Aim of the exercise> Set down each line exactly, beginning with the one that contains "This screenshot has width=958, height=373." and continuing through the last line of the listing, and nothing else.

Data for analysis>

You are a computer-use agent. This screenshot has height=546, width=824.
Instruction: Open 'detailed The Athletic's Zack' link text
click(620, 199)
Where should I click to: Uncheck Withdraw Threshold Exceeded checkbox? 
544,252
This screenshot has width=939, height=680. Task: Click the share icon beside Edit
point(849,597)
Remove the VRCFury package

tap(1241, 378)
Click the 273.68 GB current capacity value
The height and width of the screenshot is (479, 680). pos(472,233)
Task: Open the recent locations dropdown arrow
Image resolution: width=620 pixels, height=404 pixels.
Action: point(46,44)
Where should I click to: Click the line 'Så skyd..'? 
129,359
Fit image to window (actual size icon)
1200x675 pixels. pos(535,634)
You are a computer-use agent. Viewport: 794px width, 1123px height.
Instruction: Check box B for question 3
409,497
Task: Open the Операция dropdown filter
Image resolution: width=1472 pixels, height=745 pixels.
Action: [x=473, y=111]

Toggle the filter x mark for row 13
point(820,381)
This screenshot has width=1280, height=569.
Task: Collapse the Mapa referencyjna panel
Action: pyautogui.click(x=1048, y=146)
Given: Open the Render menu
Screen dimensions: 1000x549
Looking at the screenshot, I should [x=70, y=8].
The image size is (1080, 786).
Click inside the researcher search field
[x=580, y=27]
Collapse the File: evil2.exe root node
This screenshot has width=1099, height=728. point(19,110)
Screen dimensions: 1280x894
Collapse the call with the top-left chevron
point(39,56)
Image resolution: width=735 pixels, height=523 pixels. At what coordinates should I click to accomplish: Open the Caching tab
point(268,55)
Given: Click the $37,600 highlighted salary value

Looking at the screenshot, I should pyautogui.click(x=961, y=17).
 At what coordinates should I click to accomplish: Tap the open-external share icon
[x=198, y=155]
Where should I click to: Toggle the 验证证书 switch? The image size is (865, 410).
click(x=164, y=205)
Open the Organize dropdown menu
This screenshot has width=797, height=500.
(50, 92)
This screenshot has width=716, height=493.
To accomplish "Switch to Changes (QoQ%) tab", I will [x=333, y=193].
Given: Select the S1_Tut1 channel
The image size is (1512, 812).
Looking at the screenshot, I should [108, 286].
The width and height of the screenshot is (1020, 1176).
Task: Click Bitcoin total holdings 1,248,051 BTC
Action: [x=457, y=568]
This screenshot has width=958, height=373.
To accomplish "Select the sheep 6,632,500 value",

The answer>
This screenshot has width=958, height=373.
To accomplish "Select the sheep 6,632,500 value",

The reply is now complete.